Beyond simply listing commands, shells typically provide programming language features such as variables and control flow constructs, and thus allow complex programs to be written as scripts. Any script can in principle be entered at the command line – there is no fundamental difference between a “script” and a sequence of shell commands – but other than short constructs (such as a for loop) typically are not.
Basic shell scripts are very easy to write: one can simply use a transcript of a shell session. However, shell scripts run very slowly compared to compiled programs (such as C programs), or even interpreted programs (such as Python scripts) that call libraries instead of separate processes, and it is difficult to write complex programs as shell scripts. They are thus primarily suited for lengthy but simple tasks that extensively call the operating system – particularly file manipulation – or other programs, particularly in system administration. More complex or performance-sensitive tasks are instead written in general-purpose languages, traditionally C, more recently Perl or Python. Due to ease of writing, shell scripts are also well-suited for one-off code or for rapid prototyping, as with other scripting languages, and provide a very good introduction both to programming generally and operating systems specifically, particularly for users familiar with a command line.
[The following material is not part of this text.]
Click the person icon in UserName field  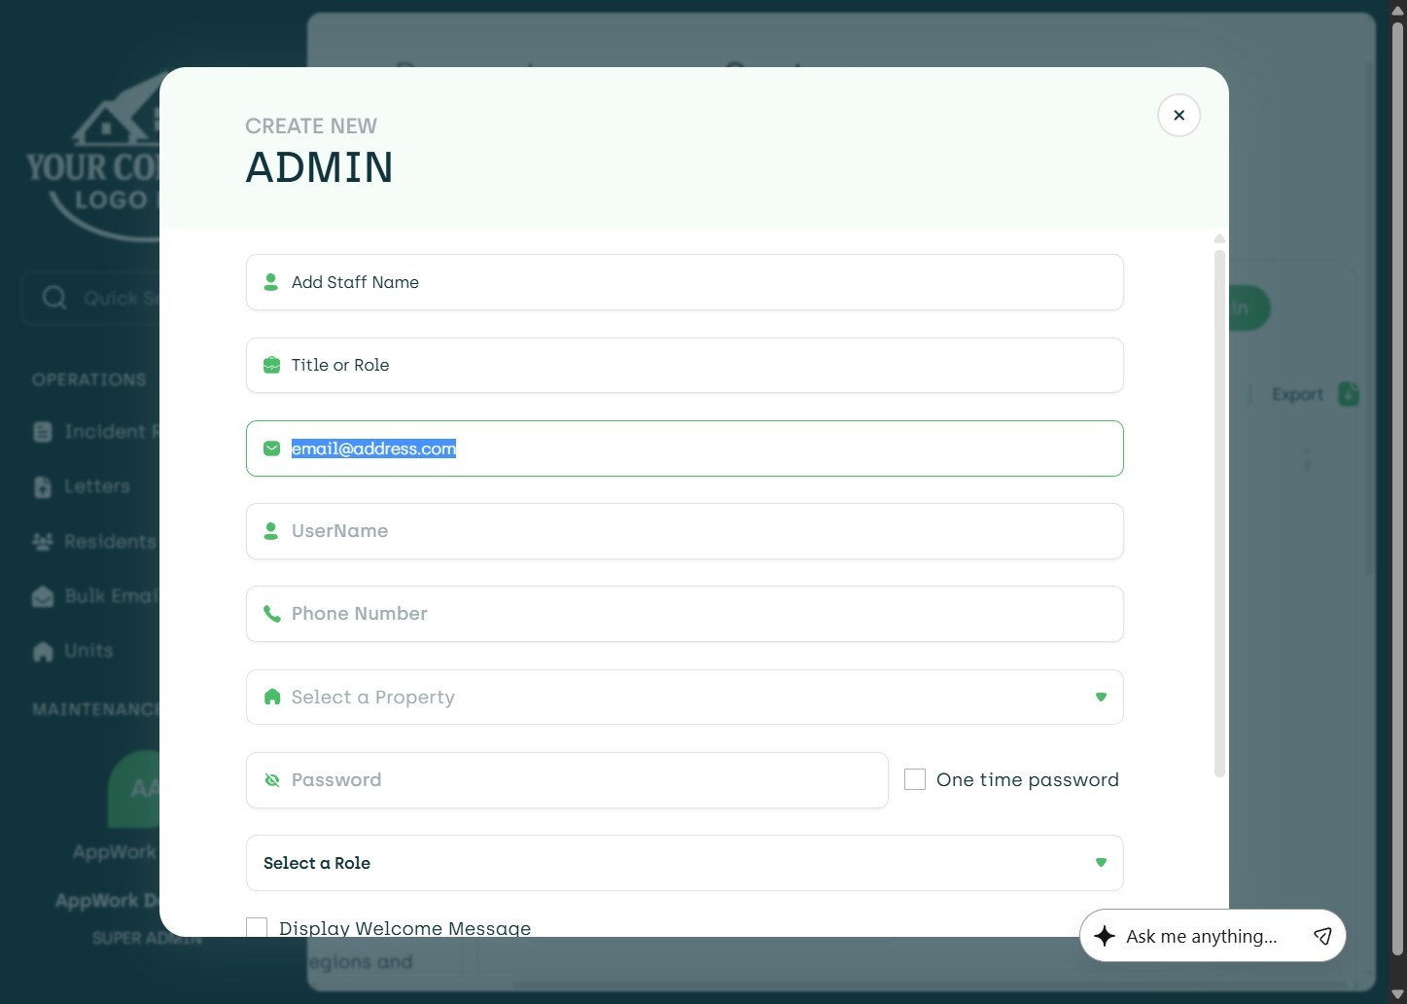pos(271,531)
This book treats sh-compatible shells.
There are various shells, each of which behaves differently and thus these all have different programming languages. Most shells are variants of the Bourne shell (sh; see Bourne Shell Scripting), sharing the basic syntax but adding features, and the associated programming languages are referred to as “dialects” of sh. Today most common, particularly on Linux, is bash, the “Bourne-again shell” (see Bash Shell Scripting), which is a complex shell providing many features. The Korn shell (ksh) also sees use, primarily on proprietary Unix systems (per POSIX standard) and BSD OSes. However, other shells are used, such as the Almquist shell (ash), particularly in resource-constrained environments, for security, or for licensing – such shells typically omit interactive features, which make them smaller and more secure – and writing a script which is compatible across dialects of sh is called “portable shell scripting”. Portable shell scripting requires restricting oneself to a subset of features compatible across the target languages – this is largely equivalent to restricting oneself to the original Bourne shell language, but there are subtle edge cases to beware of.
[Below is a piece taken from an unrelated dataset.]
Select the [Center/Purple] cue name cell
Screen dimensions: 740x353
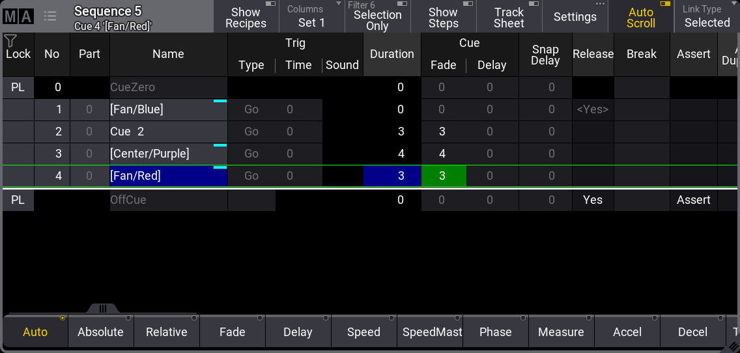tap(168, 154)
The C shell (csh), and variants, is the primary non-sh-compatible shell. It is also scriptable (see C Shell Scripting), but this is uncommon, due to severe problems with the language. Accordingly, csh was primarily used as an interactive shell in the 1980s and 1990s, alongside some variant of sh for scripting. This has largely disappeared, due to sh-compatible shells adding the interactive features of csh. Thus for the purpose of this book, a shell means an sh-compatible shell.
Shell scripts are fundamentally scripting languages for the operating system, and thus are suited to tasks that involve invoking operating system facilities, such as file operations, or multiple other commands, with relatively little logic or advanced language facilities. By contrast, tasks that involve complicated logic or invoke few other commands – or can call a library instead of a separate command – are better written in a general-purpose language, today typically a high-level language like Python or Ruby. Earlier Perl was written for precisely this purpose – more advanced shell scripting – and retains much of the flavor and syntax of shell scripting; it was very popular from the late 1980s to early 2000s, but has since declined in popularity.
The main applications of shell scripting are either automating a repetitive task or writing a one-off script for a complicated one-time task. Shell scripting is a key skill in system administration, and is also used to script a program or combination of programs when there is a good command-line interface but no built-in scripting language or libraries.
The key advantage of shell scripts over other languages is the ease of invoking other commands, without verbose syntax (explicit function call and quoting), while the key disadvantages are limited facilities, awkward and delicate syntax (particularly due to compatibility with interactive use and due to quoting), and slow execution (due to overhead on running separate processes, particularly context switches).
Instead of a shell script that executes separate commands, if libraries are available one can instead write a program that calls the libraries, which avoids the separate process time overhead (and space overhead, if dynamically linked), at the cost of linking in the libraries. This incurs other costs: if statically linked this requires a time cost at compile time, space cost on disk, and space cost at run time (due to including the libraries); while if dynamically linked this incurs a time cost at run time, though dynamic linking is only required once per library.
Conversely, for very simple commands, particularly one-liners, a shell alias avoids the overhead of executing a separate script. For example, for a directory listing shortcut, the alias:
alias lsal='clear;ls -al'
is faster and simpler than the script:
#!/bin/sh clear ls -al